Porto Alegre, 30 (AE) - Autor da ação judicial que proibiu o fumo nos aviões, o Ministério Público Federal (MPF) entende que o novo decreto, publicado sábado no "Diário Oficial da União", não altera a situação atual. "Na prática continua a mesma coisa", disse hoje o procurador do MPF no Rio Grande do Sul, Vitor Hugo Gomes da Cunha. Com o colega Lafayette Josué Petter, ele assinou a ação que, julgada em primeira instância, vetou o uso de cigarros e assemelhados nos vôos.
Gomes da Cunha disse que o fumo só será tolerado quando os aviões tiverem um compartimento totalmente isolado para os fumantes e não apenas sinalizado, como acontecia antes da proibição. O que havia, segundo ele, era uma interpretação equivocada da legislação -- a Lei 9.249 e o decreto presidencial 2.018, ambos de 1996 -- por parte do Departamento de Aviação Civil (DAC).
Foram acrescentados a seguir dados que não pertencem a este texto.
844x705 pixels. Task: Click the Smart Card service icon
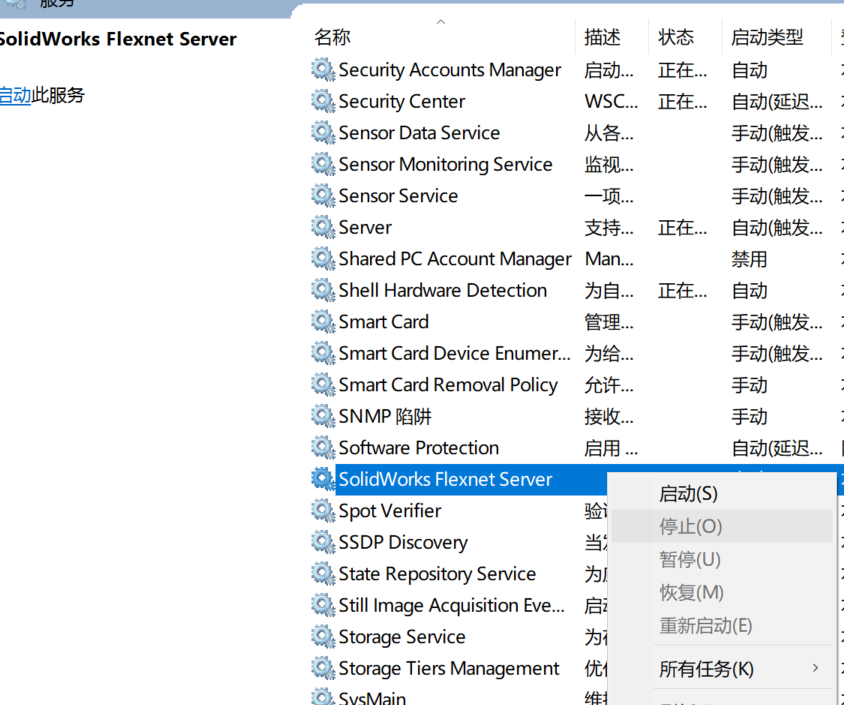click(323, 322)
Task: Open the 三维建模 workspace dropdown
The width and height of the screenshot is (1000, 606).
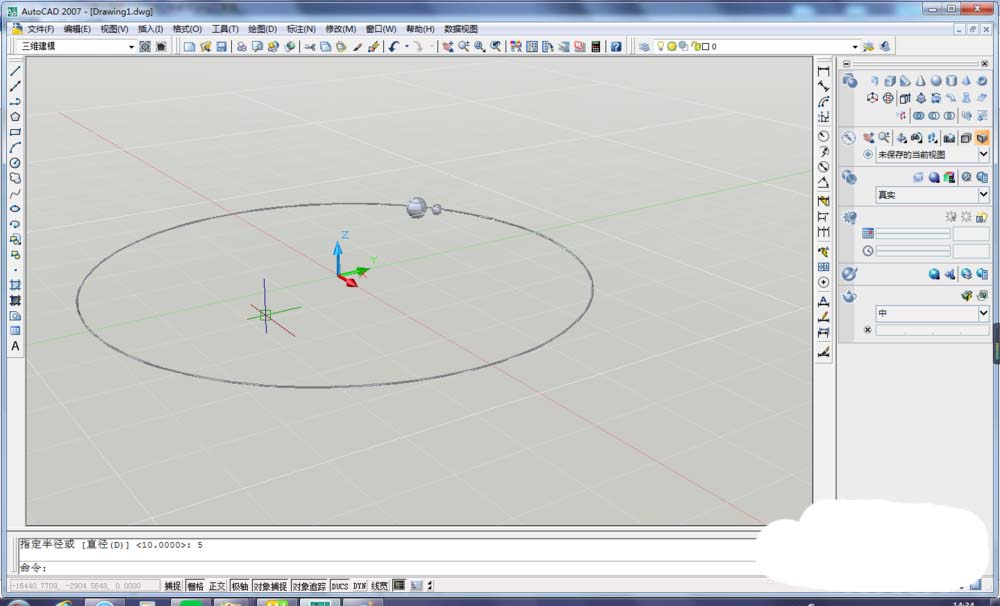Action: (131, 47)
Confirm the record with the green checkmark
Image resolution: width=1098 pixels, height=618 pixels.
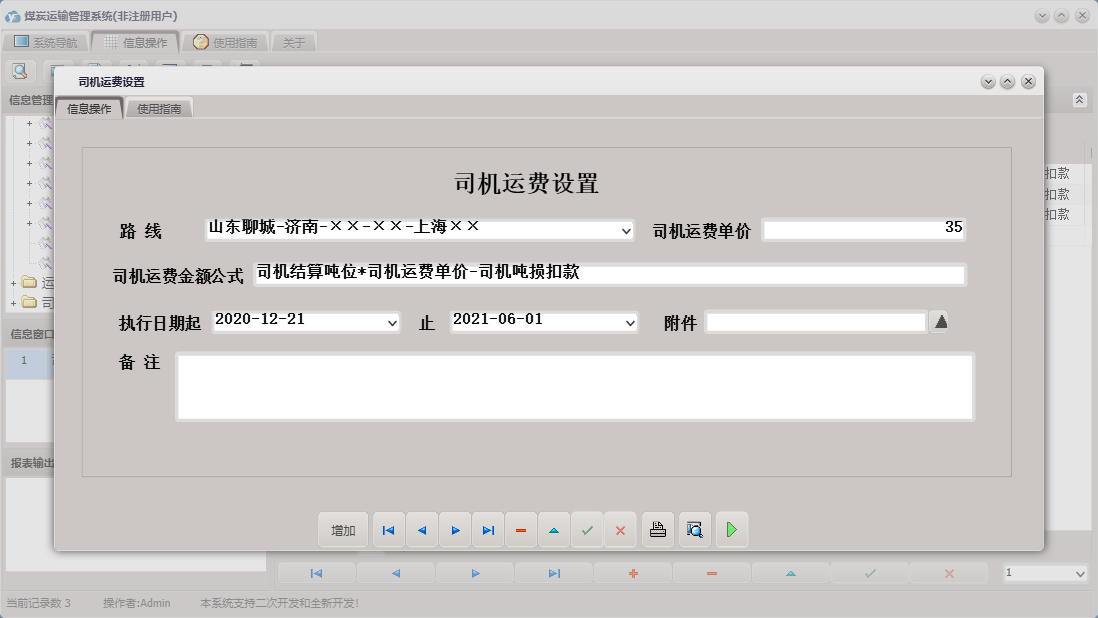point(588,530)
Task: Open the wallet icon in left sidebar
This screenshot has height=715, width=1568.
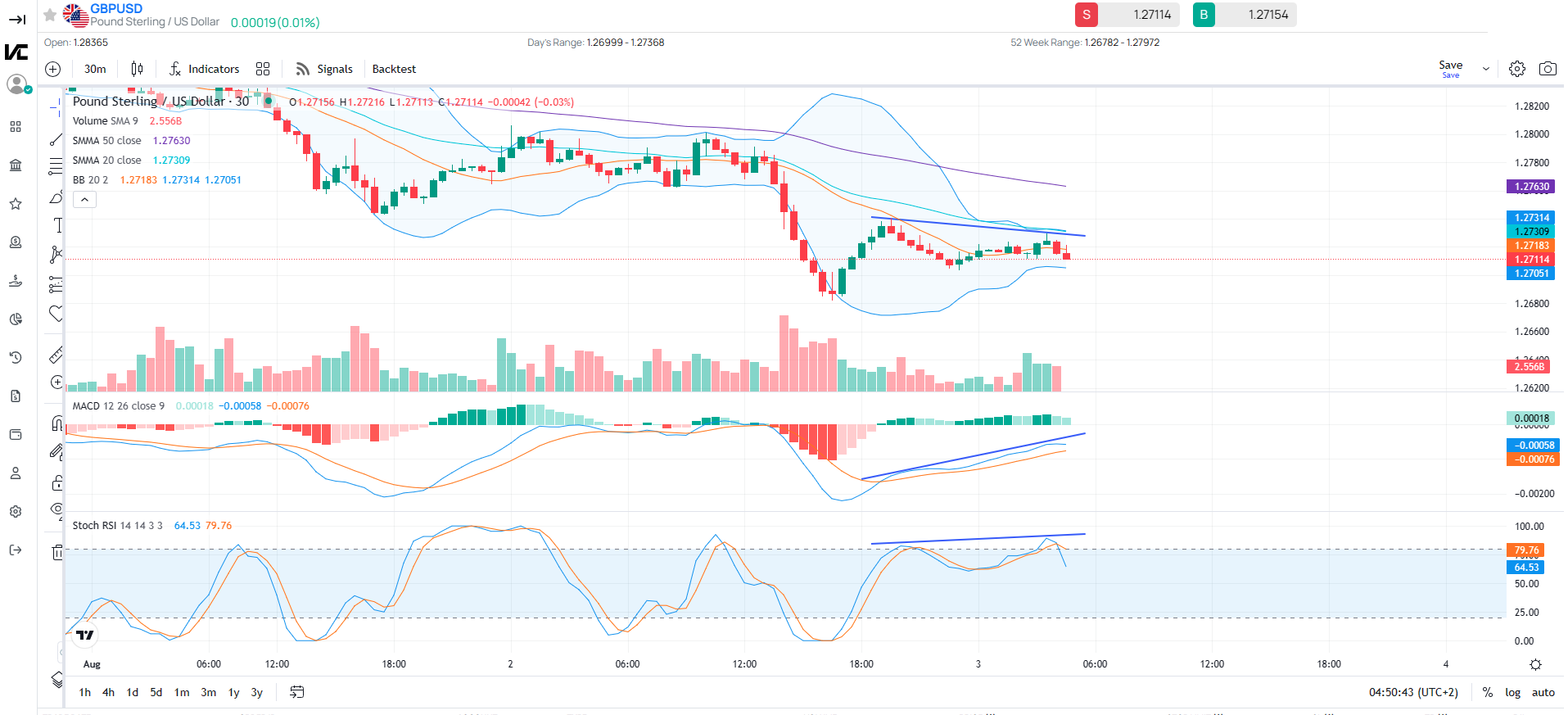Action: click(x=16, y=434)
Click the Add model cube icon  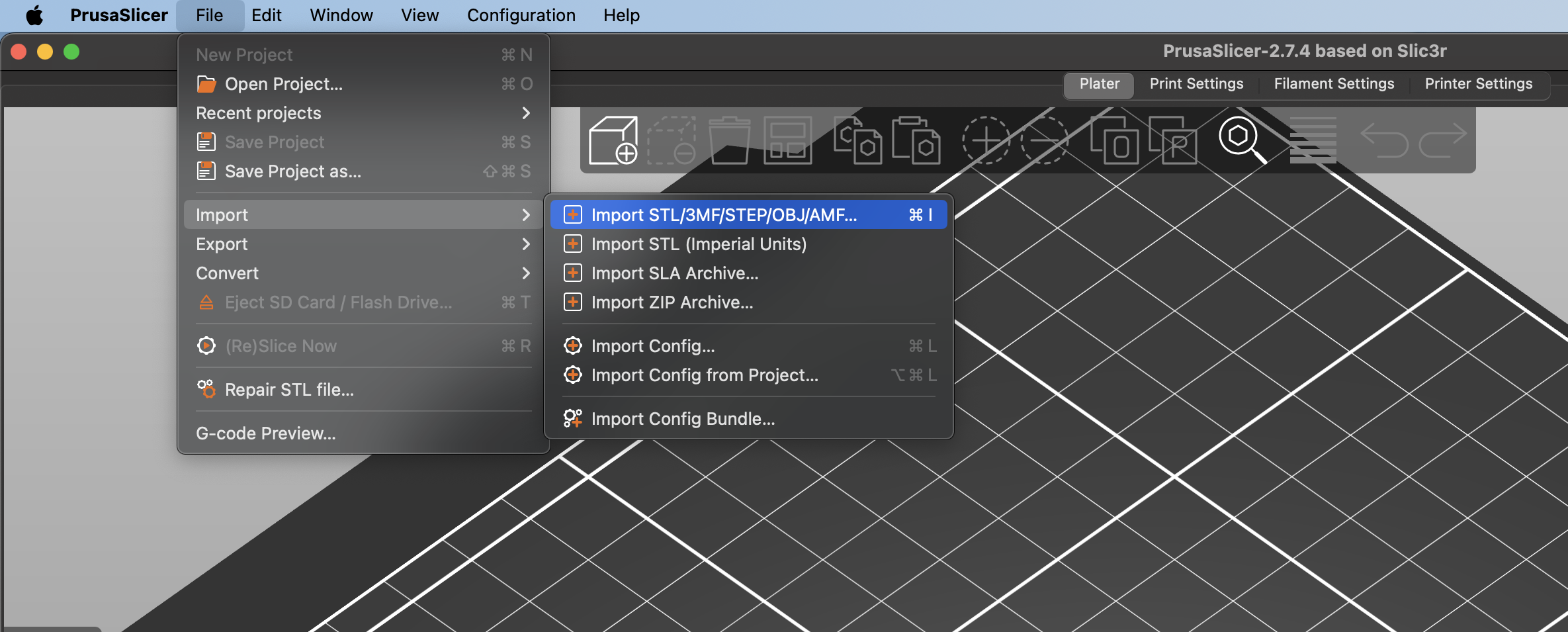[613, 140]
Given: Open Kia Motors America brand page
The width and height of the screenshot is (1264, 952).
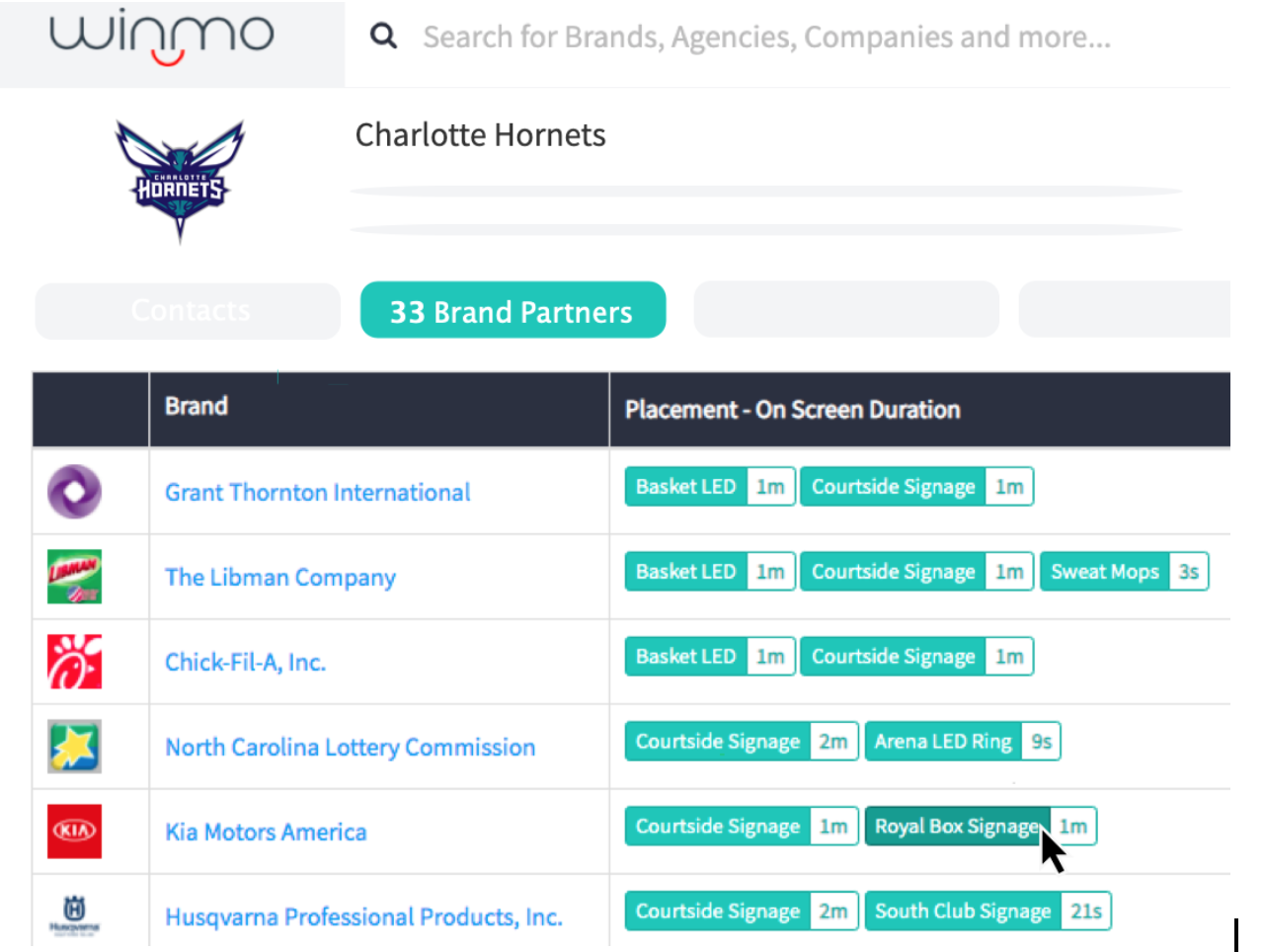Looking at the screenshot, I should (266, 833).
O fumo foi barrado nos aviões em outubro do ano passado, quando os dois procuradores federaisobtiveram sua primeira vitória: o juiz Guilherme Pinto Machado, da 4a. Vara Federal, de Porto Alegre, concedeu-lhes liminar. Em março deste ano, o juiz Osório ávila Neto, também da 4a. Vara Federal, proferiu decisão de mérito favorável ao MPF.